The expansion of weight management services that are tailored to individuals’ needs will make a real difference, because such services can massively reduce people’s chances of contracting the diseases that are associated with being overweight and obese. Resources and organisations must be available to build up the infrastructure around these services, and to ensure that they are tailored to individuals.
I recently learned of a partnership between Scottish Slimmers and a local general practice on the Isle of Skye that is helping patients with assisted weight loss. I hope that we see that kind of innovative approach being taken as a result of the delivery plans, and that there is a cultural shift in Scotland, with people having access to better-quality food and exercising more.
However, for that to happen, a holistic approach will be required. Scottish Conservatives have already supported the banning of multibuys that promote food that is of low nutritional value, and which actively encourage people to overpurchase and overconsume. We also support labelling on packaging that ensures that consumers can make informed decisions.

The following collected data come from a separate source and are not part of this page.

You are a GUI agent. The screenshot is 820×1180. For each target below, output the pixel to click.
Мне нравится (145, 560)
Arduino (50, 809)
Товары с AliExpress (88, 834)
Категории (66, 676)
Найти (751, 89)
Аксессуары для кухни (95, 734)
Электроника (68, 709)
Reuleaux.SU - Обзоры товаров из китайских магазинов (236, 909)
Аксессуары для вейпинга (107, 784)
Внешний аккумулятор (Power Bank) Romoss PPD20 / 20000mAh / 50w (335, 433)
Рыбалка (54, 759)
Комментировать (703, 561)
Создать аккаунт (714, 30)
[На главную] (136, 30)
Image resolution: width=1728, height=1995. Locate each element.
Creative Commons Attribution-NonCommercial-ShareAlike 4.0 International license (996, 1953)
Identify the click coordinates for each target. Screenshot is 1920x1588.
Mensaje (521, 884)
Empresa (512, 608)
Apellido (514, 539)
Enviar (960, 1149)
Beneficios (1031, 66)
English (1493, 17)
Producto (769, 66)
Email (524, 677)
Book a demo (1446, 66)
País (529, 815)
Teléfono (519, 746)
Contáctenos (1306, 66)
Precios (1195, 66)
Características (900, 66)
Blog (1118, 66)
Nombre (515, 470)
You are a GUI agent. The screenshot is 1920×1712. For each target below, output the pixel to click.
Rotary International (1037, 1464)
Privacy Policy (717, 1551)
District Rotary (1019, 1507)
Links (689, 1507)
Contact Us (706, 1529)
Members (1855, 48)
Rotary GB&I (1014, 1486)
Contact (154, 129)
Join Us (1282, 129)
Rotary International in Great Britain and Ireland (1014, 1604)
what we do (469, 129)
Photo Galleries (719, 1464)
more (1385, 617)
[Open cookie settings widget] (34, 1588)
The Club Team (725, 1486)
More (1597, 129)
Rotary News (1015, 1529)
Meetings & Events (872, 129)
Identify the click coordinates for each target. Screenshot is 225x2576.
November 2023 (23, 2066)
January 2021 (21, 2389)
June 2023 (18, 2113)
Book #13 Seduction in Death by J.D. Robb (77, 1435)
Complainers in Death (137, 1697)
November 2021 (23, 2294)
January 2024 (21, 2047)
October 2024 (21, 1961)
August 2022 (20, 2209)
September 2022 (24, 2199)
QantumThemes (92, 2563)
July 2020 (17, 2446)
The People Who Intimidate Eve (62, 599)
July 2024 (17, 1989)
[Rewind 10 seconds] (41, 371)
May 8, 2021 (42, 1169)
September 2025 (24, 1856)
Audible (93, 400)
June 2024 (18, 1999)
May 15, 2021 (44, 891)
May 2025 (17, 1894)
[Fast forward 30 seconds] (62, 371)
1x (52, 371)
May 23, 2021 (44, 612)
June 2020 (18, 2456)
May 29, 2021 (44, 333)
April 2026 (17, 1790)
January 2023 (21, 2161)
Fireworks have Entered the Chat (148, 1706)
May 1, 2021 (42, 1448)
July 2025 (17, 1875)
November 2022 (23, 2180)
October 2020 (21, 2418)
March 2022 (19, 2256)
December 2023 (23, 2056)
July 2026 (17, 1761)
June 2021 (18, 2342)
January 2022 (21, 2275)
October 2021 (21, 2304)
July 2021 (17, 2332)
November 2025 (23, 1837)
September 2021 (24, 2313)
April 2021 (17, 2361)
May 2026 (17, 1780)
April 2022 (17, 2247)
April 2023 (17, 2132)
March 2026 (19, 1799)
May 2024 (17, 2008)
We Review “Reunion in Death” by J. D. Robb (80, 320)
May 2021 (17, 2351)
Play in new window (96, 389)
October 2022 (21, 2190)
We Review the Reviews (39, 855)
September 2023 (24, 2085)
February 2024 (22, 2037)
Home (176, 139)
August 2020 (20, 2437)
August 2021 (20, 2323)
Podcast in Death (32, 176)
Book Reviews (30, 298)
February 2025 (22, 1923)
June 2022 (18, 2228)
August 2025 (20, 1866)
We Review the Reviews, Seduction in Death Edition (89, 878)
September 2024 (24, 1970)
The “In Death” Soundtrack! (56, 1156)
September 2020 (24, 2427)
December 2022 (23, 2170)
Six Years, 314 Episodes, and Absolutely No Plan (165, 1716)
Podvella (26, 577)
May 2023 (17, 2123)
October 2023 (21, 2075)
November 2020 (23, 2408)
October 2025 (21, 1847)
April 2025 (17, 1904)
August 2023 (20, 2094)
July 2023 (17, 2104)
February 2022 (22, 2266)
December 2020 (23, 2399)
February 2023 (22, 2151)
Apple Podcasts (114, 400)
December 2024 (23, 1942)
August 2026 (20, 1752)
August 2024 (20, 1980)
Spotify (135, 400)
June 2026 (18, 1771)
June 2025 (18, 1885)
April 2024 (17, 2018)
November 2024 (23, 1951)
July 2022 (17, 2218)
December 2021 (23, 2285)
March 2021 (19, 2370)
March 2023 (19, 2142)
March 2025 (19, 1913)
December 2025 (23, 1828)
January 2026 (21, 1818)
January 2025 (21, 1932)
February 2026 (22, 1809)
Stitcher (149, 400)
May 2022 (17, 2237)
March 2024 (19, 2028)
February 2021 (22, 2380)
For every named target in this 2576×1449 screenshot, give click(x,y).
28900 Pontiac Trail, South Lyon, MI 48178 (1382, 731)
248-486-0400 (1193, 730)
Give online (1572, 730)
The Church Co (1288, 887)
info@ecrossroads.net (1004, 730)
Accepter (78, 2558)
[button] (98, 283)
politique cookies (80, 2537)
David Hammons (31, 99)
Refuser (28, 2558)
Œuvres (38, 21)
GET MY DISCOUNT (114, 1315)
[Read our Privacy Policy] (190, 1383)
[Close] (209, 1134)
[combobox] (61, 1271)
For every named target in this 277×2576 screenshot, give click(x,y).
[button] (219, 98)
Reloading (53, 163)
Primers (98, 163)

I was encouraged to learn in the debate that a record number of schools are receiving sportscotland awards, and that a record 309,000 young people attended active schools lessons. In my Lothian region, third-sector organisations including the West Lothian Youth Foundation are doing exceptional work in our communities. The foundation uses football to promote health development and education for people across West Lothian, and has a range of initiatives that encourage participation by and accessibility for all. In fact, it has tweeted to me during the debate to ask me to advertise its offer of free football games for 11 to 15-year-olds every Friday. For those who are interested—I suppose that this continues a theme that was highlighted by Bruce Crawford, Stewart Stevenson and Alex Cole-Hamilton—the games take place at Livingston Football Club’s Tony Macaroni arena tomorrow, if they have time to go. Charities and organisations like the foundation can make a real difference in our communities, so we should provide them with all possible support to make positive change.
Everyone in the chamber will agree that Scotland’s relationship with food and exercise needs to improve, and the Scottish Conservatives are committed to working with the Government and all parties across the chamber to make that happen.
However, I point out to SNP ministers and the Government that although strategies, action plans, working groups or the two delivery plans that are being discussed are welcome, they will, as Willie Rennie said at today’s First Minister’s question time, be worth as much as
“a piano in a pigsty” if they do not deliver the change that we all want, and if they are not outcomes driven. If we can make sure that they are outcomes driven, the Government will have the support of Conservative members.